Edit the rows from the line with "Screen dimensions: 410x360" through the end of the rows, replacing "Screen dimensions" with "Display size" and leaving everything else unchanged. Give back only those lines, and leave the pictures out of your answer.

-- start of Records to use --

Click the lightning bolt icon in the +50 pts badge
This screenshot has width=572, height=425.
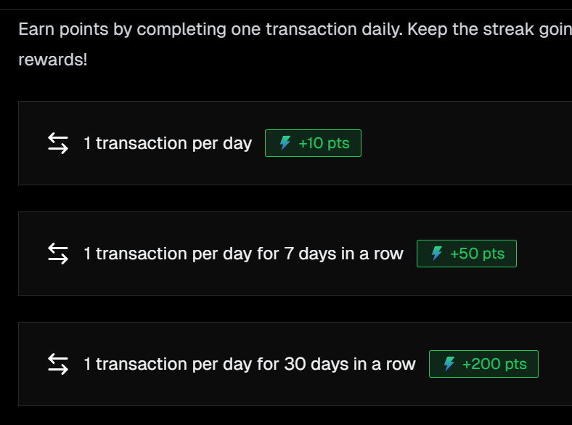[x=437, y=253]
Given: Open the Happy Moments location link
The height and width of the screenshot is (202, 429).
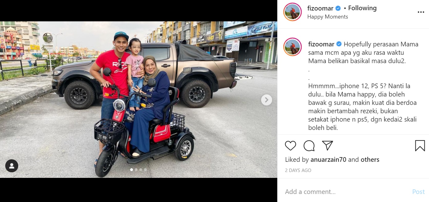Looking at the screenshot, I should [328, 17].
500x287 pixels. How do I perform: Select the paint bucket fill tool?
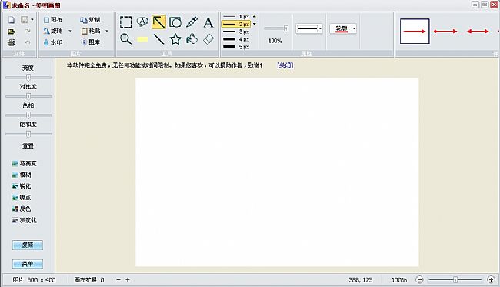[192, 39]
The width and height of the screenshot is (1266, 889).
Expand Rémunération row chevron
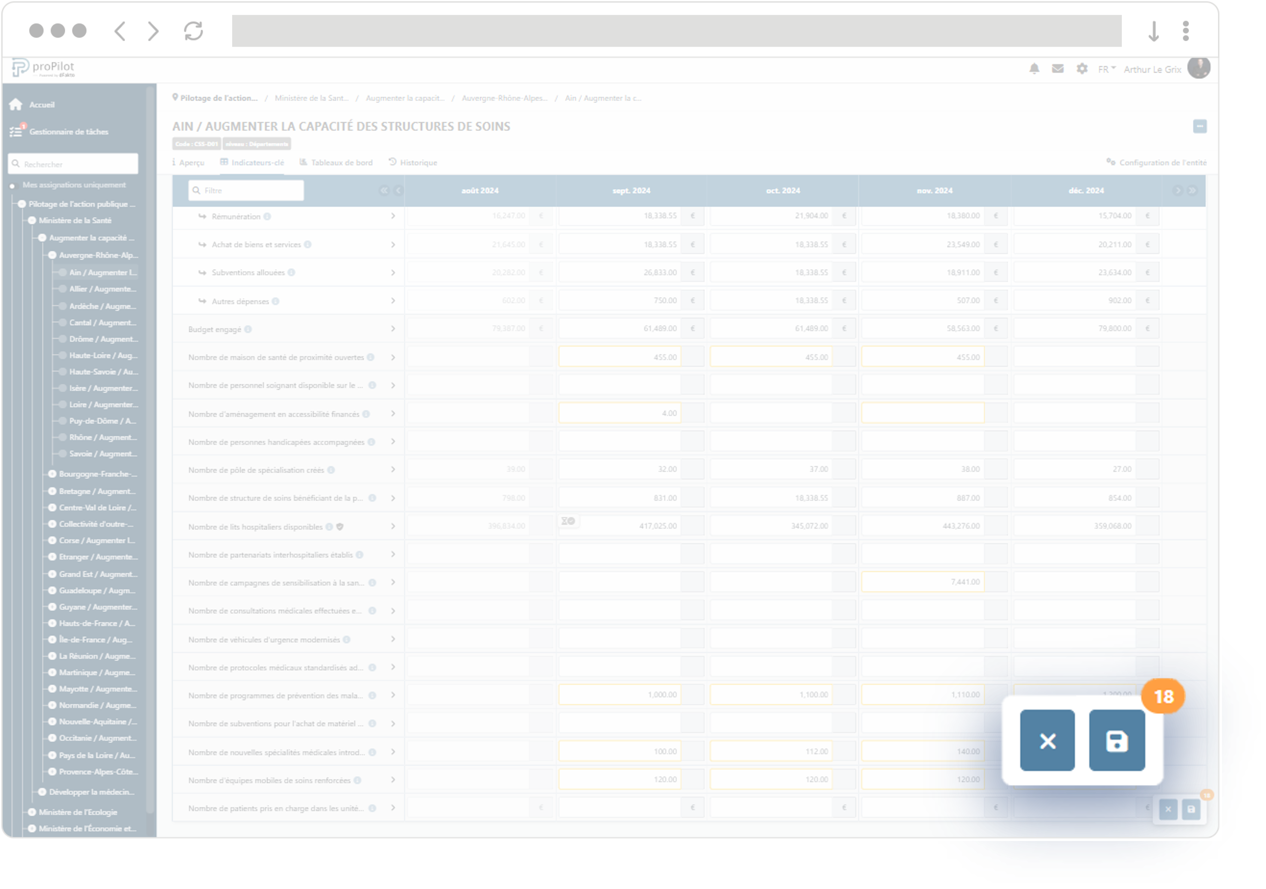pyautogui.click(x=393, y=216)
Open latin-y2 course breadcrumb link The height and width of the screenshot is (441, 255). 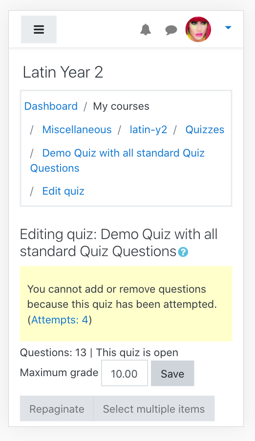(149, 130)
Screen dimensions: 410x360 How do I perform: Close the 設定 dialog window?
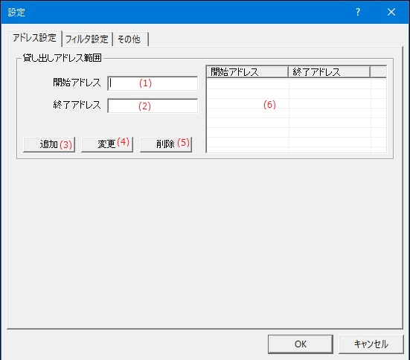click(x=391, y=12)
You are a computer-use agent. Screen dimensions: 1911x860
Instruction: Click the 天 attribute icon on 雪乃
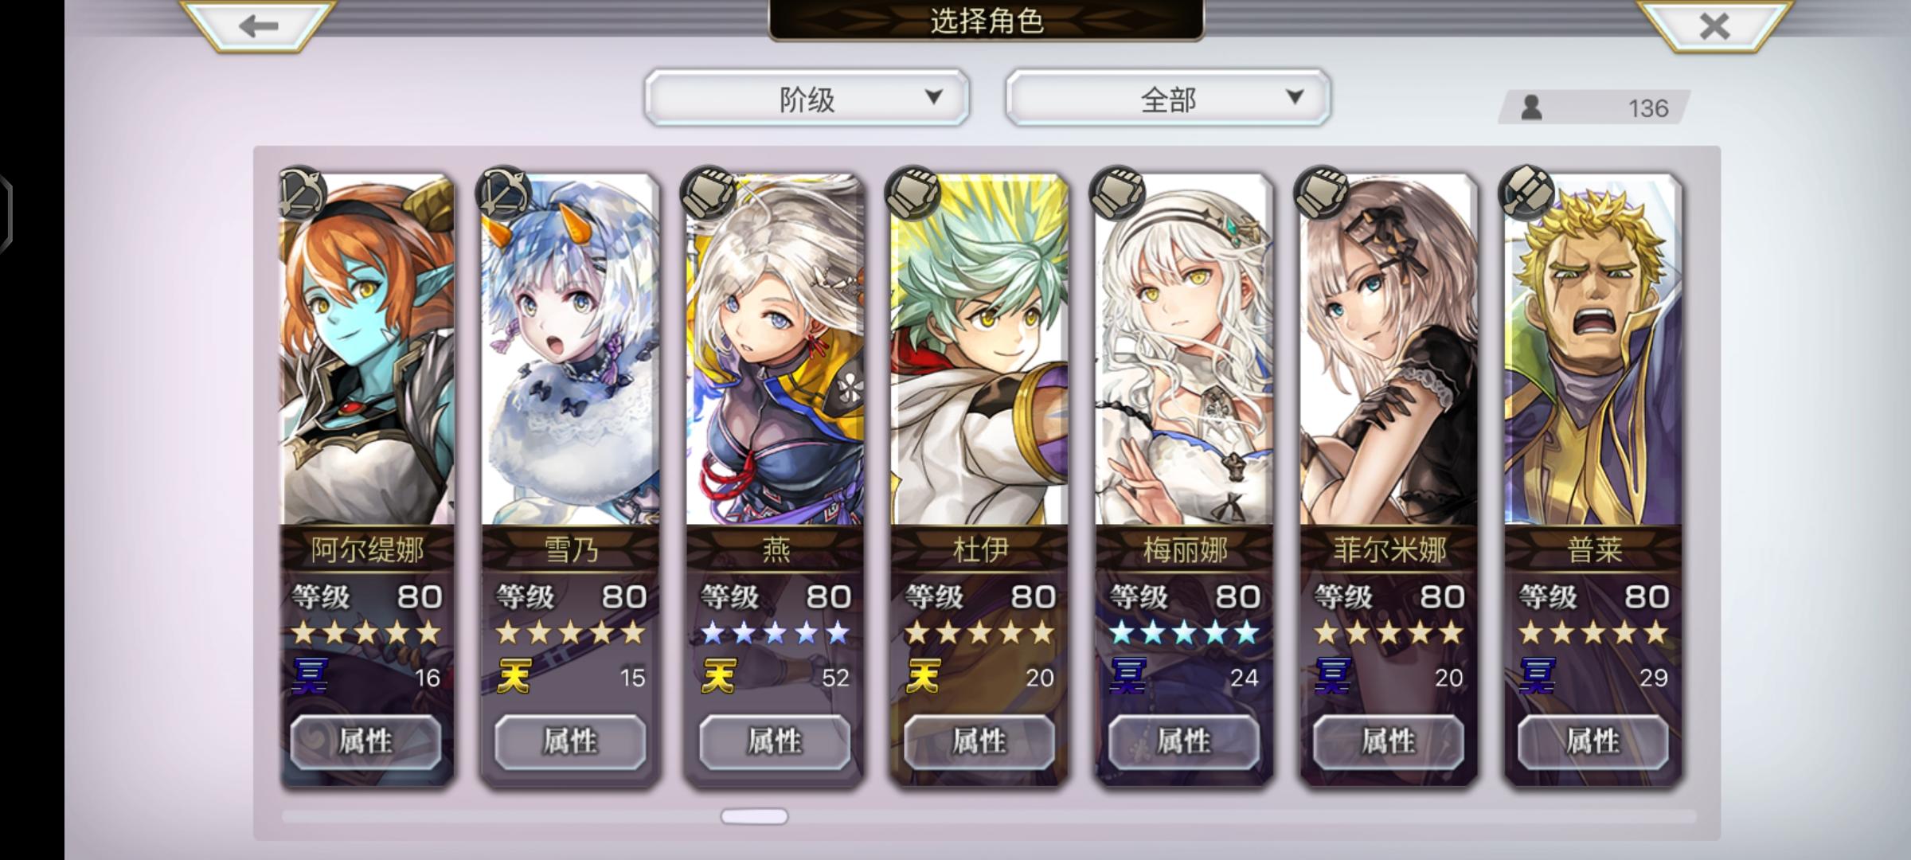pos(514,676)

-- end of Records to use --

**Task result**
Display size: 410x360 How do I perform: Close the 設定 dialog window?
click(x=391, y=12)
You are a computer-use agent. Display size: 1911x860
Instruction: Click the 天 attribute icon on 雪乃
pos(514,676)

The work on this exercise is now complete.